Il serait incorrect d’associer notre état de deuil national avec un sentiment de tragédie

Une personne qui a guéri son sens de la vue de cette manière gagne le pouvoir de guérir les autres avec son regard. On raconte au sujet de celui qui manifesta le plus grand amour du peuple juif dans les générations récentes, Rabbi Lévi Its’hak de Berditchev, qu’il priait avec les yeux grands ouverts, tourné vers la rue et ses passants. Ses détracteurs l’accusèrent d’impudeur, mais il ne voulut pas changer ses manières. Le sens profond de ce comportement déroutant était que son regard sympathique et encourageant alors qu’il s’attachait à D.ieu dans la prière (absolument pas concentré sur ceux à l’extérieur) suffisait à changer les gens positivement.

Rabbi Na’hman de Breslev, l’un des grands contemporains de Rabbi Lévi Its’hak, trouva cette idée dans le verset : « Encore un peu, et le méchant ne sera plus ; car tu observeras sa place, il en aura disparu. »7 Rabbi Na’hman expliqua que, par ces mots, le roi David signifiait qu’en ignorant la méchanceté chez une personne et en recherchant le bon en elle, le regard a le pouvoir d’annuler le mal.

Telle est la réponse juive à la philosophie de la vie tragique.

La (non) tragédie juive

Le 17ème jour de Tamouz marque le début d’une période de trois semaines de deuil pour la destruction du Temple de Jérusalem. Pourtant, il serait erroné d’associer notre état de deuil national avec un sentiment de tragédie à l’échelle nationale.

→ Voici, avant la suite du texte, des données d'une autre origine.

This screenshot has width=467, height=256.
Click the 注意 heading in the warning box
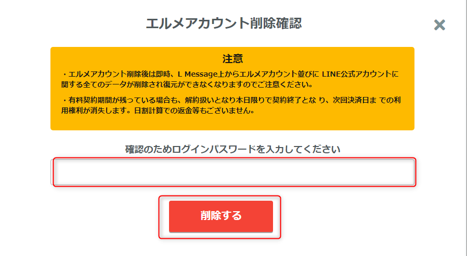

Il est regrettable que certains Juifs aient cultivé une culture de tragédie nationale, non pas sur la destruction du Temple en soi, mais essentiellement sur ce qu’ils perçoivent comme l’histoire tragique du peuple juif. Choisir de nous considérer comme des héros de tragédie mène finalement à la haine de soi et à perdre confiance en soi, en créant une culture qui s’identifie avec nos ennemis et leurs objectifs. En outre, comme nous l’avons dit plus haut, percevoir son existence comme tragique crée une attente de pitié et de compassion de la part des autres. Il va sans dire que cela provoque que d’autres nations se détournent de nous.

Il ne fait certes aucun doute que nous – le peuple juif – avons connu des difficultés et des souffrances terribles tout au long de notre histoire ; plus, peut-être, que les autres nations. Mais l’histoire juive est tout sauf tragique. C’est l’histoire de l’espoir, de la foi et de la droiture face à des despotes et des cultes primitivement immoraux, dont la plupart ont disparu de ce monde. L’histoire juive est l’anti-tragédie ultime. C’est l’histoire de la quête de l’humanité de la possibilité de sanctifier notre existence corporelle ici-bas.

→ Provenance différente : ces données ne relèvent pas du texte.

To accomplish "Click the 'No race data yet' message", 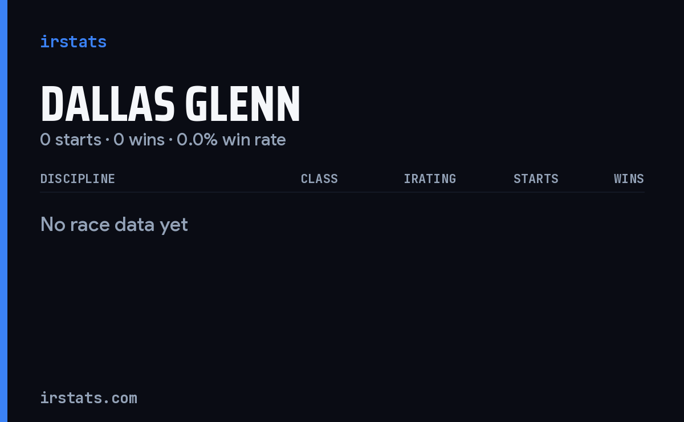I will click(114, 225).
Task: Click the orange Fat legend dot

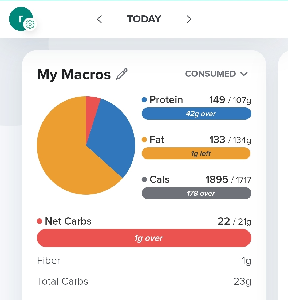Action: 144,140
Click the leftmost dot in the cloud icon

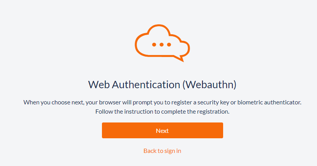[x=154, y=45]
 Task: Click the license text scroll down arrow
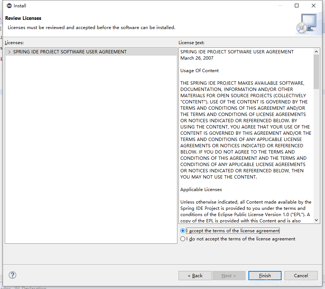click(x=316, y=220)
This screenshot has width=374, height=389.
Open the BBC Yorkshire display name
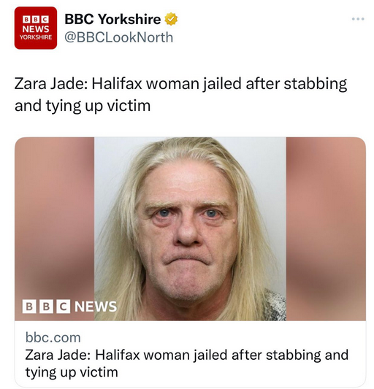112,19
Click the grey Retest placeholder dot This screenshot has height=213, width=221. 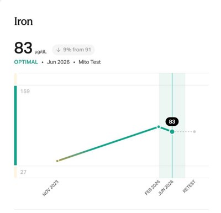coord(194,131)
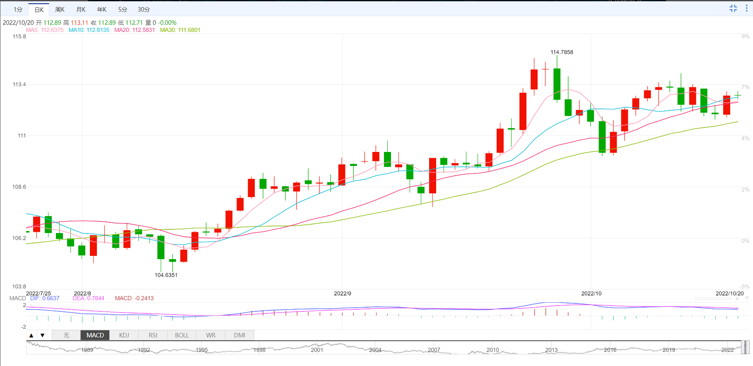Select the 月K monthly chart tab

[81, 10]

L’histoire juive est l’anti-tragédie ultime

Parcourant les ruines du second Temple, et confrontés à la douleur de l’exil qui débutait, la plupart des sages ont pleuré. Mais pas Rabbi Akiva. Rabbi Akiva, le Moïse de sa génération, réagit au désastre avec une joie contenue. Lorsqu’on lui demanda la raison de cette réaction inattendue, il expliqua que les prophètes avaient prédit de nombreuses périodes difficiles dans l’histoire de notre nation, ainsi que de bonnes périodes, menant finalement au bien ultime de la véritable et complète rédemption. Il poursuivit : « Maintenant que j’ai vu que le négatif s’est réalisé, je suis certain qu’il en sera de même pour le bien ! »

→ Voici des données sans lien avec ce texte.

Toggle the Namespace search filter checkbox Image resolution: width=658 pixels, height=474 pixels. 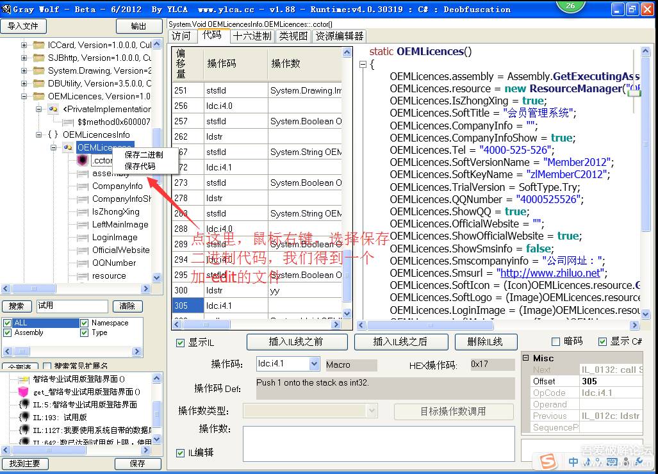tap(85, 323)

Rabbi Akiva incarne la foi juive et la confiance dans l’immanence du bien et de la sainteté, même face à une immense adversité. Il transmit cette qualité à son élève Rabbi Chimone bar Yo’haï, qui fonda la tradition mystique juive dans son livre du Zohar (littéralement, « Radiance »). Au fil des siècles, la capacité de voir avec une vue rectifiée fut transmise au peuple juif, et plus particulièrement dans les écrits de la Kabbale, puis de la ‘Hassidout.

Puisse ce mois de Tamouz être le mois dans lequel nous nous engageons à voir le monde comme l’ont fait tous nos saints maîtres. En transformant notre vision, nous mériterons de voir D.ieu inaugurer l’ère de la véritable et complète rédemption.